Estes são os homens que, por estes dias, desbravam os caminhos da clarividência, da razão, da sapiência suprema aos portugueses. Devemos-lhes gratidão, acima de tudo.
Barra da Costa pelo tom seco e desde cedo incriminatório contra os McCann- o criminalista que já andava de dedo em riste face aos ingleses ainda estávamos nós em Abril.

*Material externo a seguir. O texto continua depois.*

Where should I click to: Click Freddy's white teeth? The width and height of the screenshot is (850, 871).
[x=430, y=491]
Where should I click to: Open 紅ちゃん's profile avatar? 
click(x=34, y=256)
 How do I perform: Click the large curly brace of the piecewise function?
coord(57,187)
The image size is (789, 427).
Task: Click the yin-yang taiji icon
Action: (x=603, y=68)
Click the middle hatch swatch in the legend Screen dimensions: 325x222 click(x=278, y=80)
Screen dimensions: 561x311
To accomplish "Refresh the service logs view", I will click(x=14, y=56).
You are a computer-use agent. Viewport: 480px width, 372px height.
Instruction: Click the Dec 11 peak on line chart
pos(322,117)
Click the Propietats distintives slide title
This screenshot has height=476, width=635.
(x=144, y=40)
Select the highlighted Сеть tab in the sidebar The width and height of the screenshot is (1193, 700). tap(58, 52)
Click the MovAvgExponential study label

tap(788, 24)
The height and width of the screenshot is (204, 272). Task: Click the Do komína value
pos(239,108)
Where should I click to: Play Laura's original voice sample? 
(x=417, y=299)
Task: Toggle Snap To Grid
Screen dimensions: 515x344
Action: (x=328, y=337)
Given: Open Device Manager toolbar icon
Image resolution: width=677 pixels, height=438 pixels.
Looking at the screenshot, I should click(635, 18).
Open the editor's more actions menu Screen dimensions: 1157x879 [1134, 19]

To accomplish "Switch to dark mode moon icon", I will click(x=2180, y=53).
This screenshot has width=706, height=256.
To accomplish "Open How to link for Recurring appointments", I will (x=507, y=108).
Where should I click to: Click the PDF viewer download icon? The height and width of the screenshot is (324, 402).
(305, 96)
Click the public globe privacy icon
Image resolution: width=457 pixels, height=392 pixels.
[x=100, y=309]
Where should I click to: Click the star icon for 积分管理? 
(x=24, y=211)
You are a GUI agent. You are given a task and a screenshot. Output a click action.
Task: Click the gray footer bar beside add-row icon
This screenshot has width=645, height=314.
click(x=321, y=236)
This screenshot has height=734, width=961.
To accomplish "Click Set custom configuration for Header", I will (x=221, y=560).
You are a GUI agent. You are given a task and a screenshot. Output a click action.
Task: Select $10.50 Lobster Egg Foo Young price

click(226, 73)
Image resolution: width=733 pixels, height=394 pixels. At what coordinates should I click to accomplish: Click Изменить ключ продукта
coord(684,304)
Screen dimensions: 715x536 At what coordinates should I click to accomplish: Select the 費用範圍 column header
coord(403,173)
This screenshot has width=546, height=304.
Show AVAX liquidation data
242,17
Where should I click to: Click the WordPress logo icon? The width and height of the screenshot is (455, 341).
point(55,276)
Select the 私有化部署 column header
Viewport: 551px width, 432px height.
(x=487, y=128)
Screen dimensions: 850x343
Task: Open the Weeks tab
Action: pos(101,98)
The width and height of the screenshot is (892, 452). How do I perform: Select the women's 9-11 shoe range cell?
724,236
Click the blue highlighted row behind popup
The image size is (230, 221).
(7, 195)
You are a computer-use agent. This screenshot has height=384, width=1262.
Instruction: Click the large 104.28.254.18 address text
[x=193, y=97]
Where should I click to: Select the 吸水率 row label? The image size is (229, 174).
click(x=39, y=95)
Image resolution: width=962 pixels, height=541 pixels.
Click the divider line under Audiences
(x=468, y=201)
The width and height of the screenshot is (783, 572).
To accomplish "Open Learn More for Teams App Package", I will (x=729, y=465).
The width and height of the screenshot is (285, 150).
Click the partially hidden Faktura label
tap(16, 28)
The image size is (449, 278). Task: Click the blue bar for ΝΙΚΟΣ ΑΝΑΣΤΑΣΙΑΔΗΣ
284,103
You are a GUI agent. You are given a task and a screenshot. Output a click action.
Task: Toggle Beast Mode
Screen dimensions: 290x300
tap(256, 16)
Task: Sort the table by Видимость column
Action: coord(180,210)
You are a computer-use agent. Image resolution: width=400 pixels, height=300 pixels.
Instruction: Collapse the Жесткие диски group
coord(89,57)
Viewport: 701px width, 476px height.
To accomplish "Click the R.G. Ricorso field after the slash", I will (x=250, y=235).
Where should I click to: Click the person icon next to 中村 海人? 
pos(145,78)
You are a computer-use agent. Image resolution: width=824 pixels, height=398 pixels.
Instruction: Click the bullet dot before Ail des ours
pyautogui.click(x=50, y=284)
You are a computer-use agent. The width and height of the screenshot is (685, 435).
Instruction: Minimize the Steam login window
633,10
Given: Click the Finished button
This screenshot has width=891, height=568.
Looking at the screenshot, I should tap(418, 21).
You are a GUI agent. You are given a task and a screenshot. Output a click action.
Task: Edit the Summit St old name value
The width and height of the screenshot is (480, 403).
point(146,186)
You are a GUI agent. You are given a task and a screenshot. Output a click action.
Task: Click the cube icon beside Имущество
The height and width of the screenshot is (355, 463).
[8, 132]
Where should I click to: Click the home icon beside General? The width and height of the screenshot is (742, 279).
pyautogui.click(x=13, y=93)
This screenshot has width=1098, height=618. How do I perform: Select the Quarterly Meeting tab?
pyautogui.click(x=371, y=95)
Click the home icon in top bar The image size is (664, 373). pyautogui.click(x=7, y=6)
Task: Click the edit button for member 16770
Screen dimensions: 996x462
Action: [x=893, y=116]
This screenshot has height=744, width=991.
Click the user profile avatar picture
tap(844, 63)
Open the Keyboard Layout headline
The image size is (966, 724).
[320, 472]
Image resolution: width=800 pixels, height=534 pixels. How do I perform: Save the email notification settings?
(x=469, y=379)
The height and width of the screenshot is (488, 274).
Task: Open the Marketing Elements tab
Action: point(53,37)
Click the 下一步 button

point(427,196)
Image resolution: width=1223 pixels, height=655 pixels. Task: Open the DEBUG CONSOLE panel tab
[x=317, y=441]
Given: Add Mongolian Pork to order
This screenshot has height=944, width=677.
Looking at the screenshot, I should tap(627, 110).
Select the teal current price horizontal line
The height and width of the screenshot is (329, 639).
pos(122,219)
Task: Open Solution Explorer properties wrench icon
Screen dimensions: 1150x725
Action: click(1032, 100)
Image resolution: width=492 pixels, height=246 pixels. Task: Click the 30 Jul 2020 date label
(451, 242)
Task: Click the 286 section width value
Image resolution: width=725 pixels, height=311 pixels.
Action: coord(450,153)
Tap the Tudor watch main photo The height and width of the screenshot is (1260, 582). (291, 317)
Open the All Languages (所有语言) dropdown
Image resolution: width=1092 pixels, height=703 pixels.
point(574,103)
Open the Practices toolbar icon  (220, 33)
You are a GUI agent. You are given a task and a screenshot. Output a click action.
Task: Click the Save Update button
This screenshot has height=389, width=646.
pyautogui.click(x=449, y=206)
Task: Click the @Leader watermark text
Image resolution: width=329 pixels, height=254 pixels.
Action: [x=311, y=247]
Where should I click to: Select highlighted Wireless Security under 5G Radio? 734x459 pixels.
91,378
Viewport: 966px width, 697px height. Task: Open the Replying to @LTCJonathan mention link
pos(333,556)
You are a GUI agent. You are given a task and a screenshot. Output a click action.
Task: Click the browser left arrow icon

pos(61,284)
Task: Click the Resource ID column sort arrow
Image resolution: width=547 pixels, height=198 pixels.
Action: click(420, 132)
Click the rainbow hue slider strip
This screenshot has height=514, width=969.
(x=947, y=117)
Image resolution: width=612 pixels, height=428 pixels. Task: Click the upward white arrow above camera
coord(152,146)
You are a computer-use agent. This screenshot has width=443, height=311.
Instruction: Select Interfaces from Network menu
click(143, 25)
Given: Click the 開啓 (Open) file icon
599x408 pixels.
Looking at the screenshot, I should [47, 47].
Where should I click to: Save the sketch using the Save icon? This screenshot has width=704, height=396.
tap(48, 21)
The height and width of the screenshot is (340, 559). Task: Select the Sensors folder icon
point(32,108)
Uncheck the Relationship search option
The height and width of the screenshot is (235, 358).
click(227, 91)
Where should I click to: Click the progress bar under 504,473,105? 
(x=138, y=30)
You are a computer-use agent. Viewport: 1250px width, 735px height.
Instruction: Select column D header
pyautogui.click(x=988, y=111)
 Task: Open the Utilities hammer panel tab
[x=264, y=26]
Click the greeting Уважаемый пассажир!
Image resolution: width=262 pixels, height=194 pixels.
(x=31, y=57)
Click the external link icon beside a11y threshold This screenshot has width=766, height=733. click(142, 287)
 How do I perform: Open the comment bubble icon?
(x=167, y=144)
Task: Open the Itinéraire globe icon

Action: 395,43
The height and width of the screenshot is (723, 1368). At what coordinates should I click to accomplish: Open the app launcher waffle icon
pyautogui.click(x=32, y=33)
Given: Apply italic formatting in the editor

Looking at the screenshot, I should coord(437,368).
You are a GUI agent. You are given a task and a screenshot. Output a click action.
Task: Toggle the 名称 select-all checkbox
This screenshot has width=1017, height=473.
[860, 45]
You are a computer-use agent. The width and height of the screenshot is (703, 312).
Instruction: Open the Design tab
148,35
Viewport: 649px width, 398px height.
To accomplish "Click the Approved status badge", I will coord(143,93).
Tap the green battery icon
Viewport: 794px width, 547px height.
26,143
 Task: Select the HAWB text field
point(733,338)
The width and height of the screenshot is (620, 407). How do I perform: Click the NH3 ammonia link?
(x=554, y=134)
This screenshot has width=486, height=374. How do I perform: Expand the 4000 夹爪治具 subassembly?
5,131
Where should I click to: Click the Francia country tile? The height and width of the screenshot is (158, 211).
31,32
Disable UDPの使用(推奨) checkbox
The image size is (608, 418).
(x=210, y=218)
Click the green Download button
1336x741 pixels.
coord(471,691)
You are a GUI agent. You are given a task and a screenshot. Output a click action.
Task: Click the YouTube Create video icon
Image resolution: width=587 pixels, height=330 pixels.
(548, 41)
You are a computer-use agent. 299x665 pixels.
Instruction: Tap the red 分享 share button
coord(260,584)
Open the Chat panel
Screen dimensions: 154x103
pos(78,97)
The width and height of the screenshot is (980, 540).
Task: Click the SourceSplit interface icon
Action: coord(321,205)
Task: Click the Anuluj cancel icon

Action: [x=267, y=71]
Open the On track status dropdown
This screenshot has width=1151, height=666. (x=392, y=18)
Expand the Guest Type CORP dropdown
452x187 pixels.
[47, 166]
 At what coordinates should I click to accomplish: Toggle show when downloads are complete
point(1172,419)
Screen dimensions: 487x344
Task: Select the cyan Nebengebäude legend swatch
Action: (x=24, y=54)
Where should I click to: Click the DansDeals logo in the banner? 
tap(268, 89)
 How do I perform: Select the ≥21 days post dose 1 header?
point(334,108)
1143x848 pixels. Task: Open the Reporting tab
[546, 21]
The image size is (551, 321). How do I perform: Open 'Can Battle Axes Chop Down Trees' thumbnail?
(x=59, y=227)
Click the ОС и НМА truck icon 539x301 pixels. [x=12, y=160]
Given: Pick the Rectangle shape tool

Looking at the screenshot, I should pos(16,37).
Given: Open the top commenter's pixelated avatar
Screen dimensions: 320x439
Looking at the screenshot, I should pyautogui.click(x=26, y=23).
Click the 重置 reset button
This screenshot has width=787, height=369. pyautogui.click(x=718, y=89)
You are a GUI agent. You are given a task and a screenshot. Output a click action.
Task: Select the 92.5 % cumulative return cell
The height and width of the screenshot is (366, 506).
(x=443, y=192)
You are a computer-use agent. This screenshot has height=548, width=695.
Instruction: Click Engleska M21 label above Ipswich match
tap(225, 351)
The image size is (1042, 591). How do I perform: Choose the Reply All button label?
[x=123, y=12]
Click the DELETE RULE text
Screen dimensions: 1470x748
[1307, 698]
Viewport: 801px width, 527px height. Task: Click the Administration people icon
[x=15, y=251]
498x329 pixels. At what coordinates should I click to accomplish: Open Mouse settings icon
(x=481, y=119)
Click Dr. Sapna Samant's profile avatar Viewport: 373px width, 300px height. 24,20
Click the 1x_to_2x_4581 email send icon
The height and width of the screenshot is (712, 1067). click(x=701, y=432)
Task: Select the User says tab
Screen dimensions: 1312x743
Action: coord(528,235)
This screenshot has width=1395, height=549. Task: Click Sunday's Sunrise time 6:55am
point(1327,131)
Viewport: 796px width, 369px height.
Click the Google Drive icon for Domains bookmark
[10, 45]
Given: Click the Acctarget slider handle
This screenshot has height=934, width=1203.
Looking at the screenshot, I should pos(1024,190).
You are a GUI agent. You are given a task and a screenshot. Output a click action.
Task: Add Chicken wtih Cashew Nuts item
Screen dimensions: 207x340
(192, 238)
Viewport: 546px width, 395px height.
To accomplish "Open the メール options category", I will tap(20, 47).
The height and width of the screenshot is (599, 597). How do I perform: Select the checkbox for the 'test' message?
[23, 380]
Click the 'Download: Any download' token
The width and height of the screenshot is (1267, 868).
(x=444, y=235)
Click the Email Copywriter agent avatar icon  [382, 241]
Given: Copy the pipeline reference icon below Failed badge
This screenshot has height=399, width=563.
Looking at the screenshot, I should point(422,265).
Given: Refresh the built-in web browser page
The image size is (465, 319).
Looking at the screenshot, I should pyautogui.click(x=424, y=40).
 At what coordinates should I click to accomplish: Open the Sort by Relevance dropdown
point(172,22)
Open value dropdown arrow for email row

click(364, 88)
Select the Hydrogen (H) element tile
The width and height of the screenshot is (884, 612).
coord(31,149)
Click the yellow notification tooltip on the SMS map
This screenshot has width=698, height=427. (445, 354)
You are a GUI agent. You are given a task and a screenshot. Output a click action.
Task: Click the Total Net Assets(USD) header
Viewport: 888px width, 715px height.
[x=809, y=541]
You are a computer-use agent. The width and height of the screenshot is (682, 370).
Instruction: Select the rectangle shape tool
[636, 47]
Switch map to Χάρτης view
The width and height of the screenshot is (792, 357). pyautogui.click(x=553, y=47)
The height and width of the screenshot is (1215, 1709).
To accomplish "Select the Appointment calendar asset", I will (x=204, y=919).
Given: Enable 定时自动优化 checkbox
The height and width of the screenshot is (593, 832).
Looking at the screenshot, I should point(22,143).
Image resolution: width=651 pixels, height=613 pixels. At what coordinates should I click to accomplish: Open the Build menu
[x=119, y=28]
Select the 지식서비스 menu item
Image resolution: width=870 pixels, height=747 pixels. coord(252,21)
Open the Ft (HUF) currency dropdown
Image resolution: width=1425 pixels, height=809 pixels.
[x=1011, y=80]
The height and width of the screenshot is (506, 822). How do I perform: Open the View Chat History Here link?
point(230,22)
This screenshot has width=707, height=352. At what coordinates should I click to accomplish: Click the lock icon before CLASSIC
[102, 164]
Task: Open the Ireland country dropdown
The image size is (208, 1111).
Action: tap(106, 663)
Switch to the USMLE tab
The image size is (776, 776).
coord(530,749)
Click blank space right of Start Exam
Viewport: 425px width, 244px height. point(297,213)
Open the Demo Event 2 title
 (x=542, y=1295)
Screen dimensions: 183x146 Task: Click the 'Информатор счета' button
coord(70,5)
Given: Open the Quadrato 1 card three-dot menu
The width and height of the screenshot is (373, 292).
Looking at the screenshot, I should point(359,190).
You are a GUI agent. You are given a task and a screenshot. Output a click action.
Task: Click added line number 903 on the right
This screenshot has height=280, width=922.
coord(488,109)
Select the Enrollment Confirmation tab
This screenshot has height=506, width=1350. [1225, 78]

Hernâni Carvalho- o homem que vê, que sabe, que sonha, que imagina, que enfabula, que concretiza o que nem Agatha Christie alguma vez poderia imaginar. Para ele Maddie não foi morta a 3 de Maio. A menina nem sequer chegou a nascer e tudo não passa de uma “manobra de diversão”, da “mente apoquentada” dos pais que inventaram aquela criança para ganhar popularidade. Moita Flores- o homem que toca os sete instrumentos: ele é vida autárquica, ele é guiões de séries em que a mulher é inevitavelmente a protagonista e ele é também o caso Maddie, temperado com muita demagogia. Que pateticamente ele disserta sobre as relações humanas. E Rui Santos: parecia que era desta que o comentador – chique do futebol veria o Scolari a dizer adeus à selecção e a Portugal, mas parece que não. O Rui estrebucha com ódio ao seleccionador e invoca as palavras do presidente da República, mas não lhe dão ouvidos.